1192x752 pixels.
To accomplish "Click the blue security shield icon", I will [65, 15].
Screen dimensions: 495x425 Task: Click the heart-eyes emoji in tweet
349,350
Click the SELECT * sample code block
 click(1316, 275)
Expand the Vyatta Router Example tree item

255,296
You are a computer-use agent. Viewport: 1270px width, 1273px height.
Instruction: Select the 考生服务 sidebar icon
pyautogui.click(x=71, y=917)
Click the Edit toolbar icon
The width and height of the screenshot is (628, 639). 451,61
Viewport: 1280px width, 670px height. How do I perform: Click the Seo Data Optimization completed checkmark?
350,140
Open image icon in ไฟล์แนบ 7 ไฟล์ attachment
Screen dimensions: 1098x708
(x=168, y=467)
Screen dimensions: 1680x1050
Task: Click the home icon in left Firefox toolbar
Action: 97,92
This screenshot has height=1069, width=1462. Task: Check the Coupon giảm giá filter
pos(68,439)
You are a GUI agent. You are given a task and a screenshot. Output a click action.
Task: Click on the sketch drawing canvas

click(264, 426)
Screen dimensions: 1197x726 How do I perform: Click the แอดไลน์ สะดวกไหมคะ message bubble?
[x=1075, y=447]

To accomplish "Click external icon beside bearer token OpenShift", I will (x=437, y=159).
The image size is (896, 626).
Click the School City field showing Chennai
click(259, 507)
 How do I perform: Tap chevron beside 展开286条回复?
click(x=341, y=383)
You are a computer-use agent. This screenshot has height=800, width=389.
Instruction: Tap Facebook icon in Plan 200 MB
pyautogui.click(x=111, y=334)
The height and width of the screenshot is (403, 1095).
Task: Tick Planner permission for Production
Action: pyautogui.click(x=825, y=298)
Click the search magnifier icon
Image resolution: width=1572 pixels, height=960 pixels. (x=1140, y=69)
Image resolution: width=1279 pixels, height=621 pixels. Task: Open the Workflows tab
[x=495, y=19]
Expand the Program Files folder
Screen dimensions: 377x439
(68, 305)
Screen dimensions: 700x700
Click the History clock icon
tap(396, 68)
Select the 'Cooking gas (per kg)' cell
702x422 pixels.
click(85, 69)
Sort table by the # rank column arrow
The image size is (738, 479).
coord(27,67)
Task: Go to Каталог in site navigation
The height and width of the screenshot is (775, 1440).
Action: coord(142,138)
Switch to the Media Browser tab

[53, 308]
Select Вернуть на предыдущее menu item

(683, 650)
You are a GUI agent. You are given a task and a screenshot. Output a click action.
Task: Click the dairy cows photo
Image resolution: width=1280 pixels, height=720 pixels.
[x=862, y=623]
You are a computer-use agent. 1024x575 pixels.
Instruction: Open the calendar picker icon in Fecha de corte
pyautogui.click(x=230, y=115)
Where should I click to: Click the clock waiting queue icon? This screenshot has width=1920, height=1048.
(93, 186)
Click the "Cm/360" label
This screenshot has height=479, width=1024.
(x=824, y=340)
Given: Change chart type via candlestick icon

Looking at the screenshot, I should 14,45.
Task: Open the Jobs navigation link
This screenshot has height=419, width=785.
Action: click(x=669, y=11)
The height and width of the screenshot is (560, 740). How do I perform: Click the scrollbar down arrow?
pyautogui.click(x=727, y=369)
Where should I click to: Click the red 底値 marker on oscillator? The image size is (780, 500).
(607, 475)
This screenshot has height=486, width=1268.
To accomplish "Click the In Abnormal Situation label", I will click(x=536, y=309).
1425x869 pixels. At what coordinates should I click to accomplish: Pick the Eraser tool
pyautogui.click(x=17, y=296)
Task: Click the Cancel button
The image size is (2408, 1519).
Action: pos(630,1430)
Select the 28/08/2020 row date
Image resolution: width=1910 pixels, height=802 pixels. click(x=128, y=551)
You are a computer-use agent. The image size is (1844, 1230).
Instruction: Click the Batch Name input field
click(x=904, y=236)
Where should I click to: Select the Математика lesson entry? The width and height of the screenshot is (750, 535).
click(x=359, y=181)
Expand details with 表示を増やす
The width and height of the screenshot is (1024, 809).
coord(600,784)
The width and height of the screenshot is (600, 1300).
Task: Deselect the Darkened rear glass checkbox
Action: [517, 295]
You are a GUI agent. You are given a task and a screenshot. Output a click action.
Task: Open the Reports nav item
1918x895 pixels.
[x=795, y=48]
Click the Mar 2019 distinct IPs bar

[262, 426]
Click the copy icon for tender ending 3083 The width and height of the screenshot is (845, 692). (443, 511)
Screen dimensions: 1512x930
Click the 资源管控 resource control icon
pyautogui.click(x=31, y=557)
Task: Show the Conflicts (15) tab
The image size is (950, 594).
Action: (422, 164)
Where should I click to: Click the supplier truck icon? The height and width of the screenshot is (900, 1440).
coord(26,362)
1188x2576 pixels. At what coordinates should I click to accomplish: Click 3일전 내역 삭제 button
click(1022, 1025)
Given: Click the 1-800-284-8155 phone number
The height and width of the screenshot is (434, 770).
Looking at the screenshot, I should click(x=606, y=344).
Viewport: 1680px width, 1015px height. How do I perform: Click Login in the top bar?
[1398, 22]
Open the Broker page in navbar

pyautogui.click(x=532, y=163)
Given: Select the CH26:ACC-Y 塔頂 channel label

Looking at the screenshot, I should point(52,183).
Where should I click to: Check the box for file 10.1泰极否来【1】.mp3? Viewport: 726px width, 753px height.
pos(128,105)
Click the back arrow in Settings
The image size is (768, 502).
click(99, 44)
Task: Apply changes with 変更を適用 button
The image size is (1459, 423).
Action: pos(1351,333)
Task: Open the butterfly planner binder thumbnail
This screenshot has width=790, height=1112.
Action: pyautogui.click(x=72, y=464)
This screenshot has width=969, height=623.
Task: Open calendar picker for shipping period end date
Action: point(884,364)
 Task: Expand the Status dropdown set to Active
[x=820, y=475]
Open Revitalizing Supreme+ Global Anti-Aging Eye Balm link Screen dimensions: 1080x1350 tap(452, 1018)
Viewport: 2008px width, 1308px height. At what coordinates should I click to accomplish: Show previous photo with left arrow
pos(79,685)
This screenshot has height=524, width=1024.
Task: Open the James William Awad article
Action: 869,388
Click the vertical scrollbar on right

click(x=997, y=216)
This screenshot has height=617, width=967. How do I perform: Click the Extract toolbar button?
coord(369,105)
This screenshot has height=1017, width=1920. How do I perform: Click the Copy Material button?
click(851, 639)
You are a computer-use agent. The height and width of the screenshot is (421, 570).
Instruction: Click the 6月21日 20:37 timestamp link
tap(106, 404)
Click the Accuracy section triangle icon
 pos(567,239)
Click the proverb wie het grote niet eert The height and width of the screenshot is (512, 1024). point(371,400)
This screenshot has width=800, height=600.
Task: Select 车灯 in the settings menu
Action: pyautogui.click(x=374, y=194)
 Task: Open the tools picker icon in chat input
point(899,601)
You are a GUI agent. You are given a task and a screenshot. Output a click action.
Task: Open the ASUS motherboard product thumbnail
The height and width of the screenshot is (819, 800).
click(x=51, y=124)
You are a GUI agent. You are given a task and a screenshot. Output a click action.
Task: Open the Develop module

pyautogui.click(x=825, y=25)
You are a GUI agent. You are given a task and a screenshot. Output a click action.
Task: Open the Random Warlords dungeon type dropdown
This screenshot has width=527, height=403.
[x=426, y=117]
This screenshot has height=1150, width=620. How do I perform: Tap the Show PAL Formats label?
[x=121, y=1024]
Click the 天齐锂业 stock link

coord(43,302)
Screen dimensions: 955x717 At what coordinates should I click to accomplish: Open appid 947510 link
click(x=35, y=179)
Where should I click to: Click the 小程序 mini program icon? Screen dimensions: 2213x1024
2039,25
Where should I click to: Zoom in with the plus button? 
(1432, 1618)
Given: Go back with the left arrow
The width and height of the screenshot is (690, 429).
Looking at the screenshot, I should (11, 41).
──────────────────────────────
§ **EXERCISE DETAILS**:
Copy out all lines of the material above in which "computer" occurs.

§ **RESULT OF THE TASK**:
You are a computer-use agent. Viewport: 1270px width, 1273px height.
You are a computer-use agent. This screenshot has height=800, width=389.
You are a computer-use agent. 1024x575 pixels.
You are a computer-use agent. The image size is (1844, 1230).
You are a computer-use agent. The height and width of the screenshot is (421, 570).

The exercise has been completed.